While Elle is constantly stereotyped because of how she looks, apparently, she is also hired as an intern because of it, which is established when her professor makes a pass at her. To make it as a lawyer, she is expected to give in to the pressure of her superiors. While conversations around such issues have finally started coming up with the #MeToo movement, Legally Blonde was way ahead of its time to talk about the dark side of working life for women.

Casual Sexism


Being a woman, trying to make a place in a patriarchal society comes with its own set of challenges, one of them being working ten times harder to receive some respect. The film addresses this subject when Vivian (played by Selma Blair) is constantly seen bringing coffee at her professor’s beck and call rather than getting actual work.
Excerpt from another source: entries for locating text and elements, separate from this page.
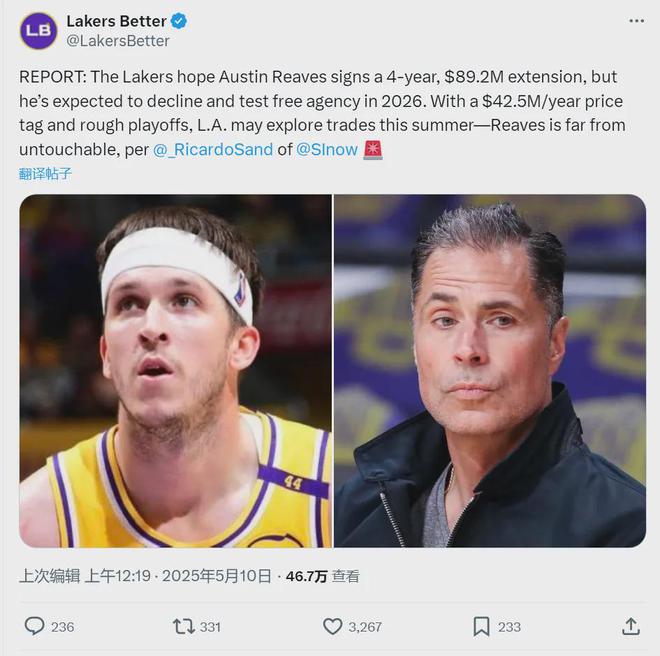Image resolution: width=660 pixels, height=656 pixels.
Task: Click the red siren emoji
Action: point(373,150)
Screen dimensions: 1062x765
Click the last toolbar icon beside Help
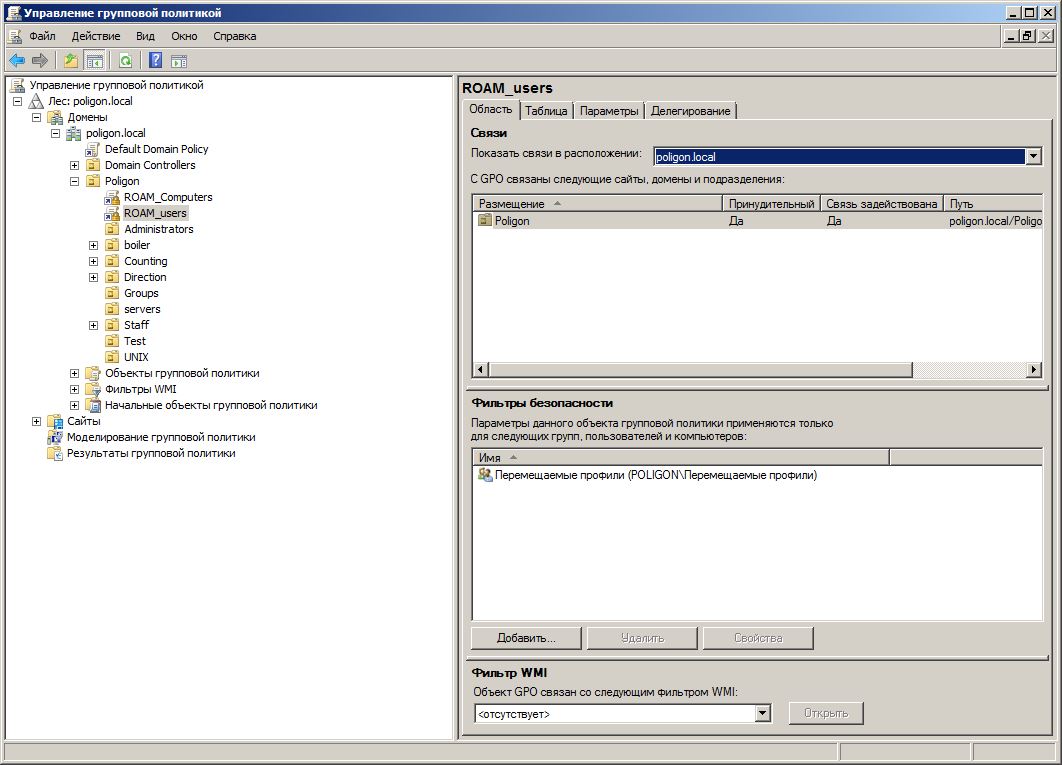[179, 61]
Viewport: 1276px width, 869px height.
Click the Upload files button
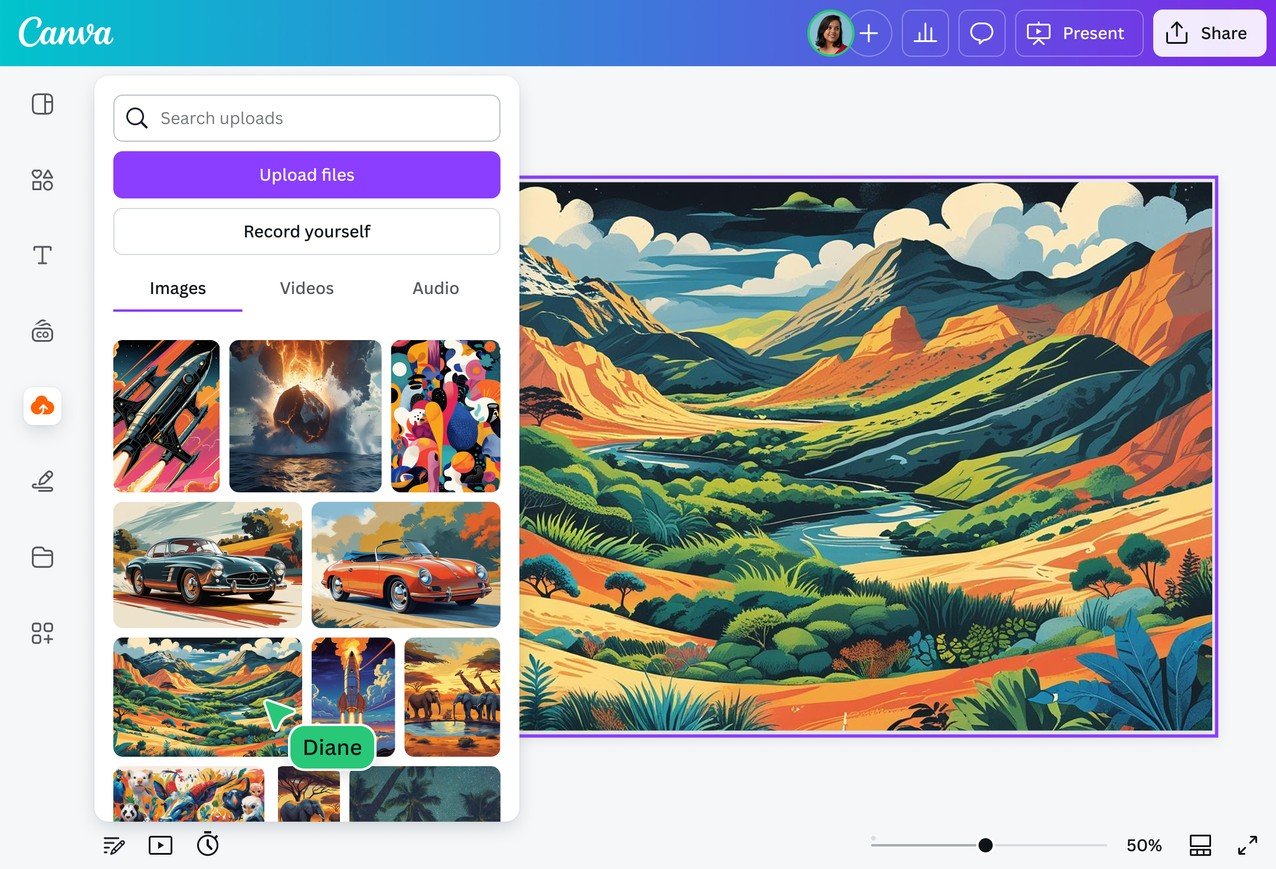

Whereas the boys are never sent on such coffee runs or grunt work. Well, why should boys have all the fun?

Female Companionship


As seen in the movie, Elle is happiest when she’s around her girls. Be it her sorority best friends, Paulette from the salon, her client Brooke or even her nemesis-turned-best friend Vivian; she is all about female friendships and empowerment. The film shows sisterhood in simple ways—Elle fighting for her friend Paulette’s dog, her sorority sisters helping her study and showing up for her first trial, hearing out Vivian’s concerns about their professor being biased, or even Professor Stormwell having her back when Elle almost gave up. With Elle’s warm personality and her powerful friendships, the film brought down yet another stereotype of women being catty and spiteful to each other.

On Being Feminine


It is evident right from the beginning of the movie that Elle is a fashionista and completely obsessed with all things pink and fuzzy. Her passion for fashion is, however, mistaken for her not being smart enough and is constantly questioned by her boyfriend Warner (“If I’m going to be a senator, I need to marry a Jackie, not a Marilyn”), her parents and even the salesgirl at the store who was ultimately shot down by Elle’s wit and knowledge. But who said being smart and fashionable have to be mutually exclusive? The film further proves that one doesn’t have to choose- get the best of both worlds, girls!

Confidence Is Key


Elle remains confident despite facing persistent misogyny, being stereotyped against, and a lack of faith from those around her. The fact that she kept her client’s alibi a secret and yet had faith to win the case is symbolic of her self-confident nature. Elle remains iconic for many reasons, but her ‘never doubt yourself’ attitude is certainly inspiring.

The movie began with not so feminist intentions and turned into something of a trailblazer- shattering stereotypes, calling out injustices and nurturing female friendships. What? Like it’s hard?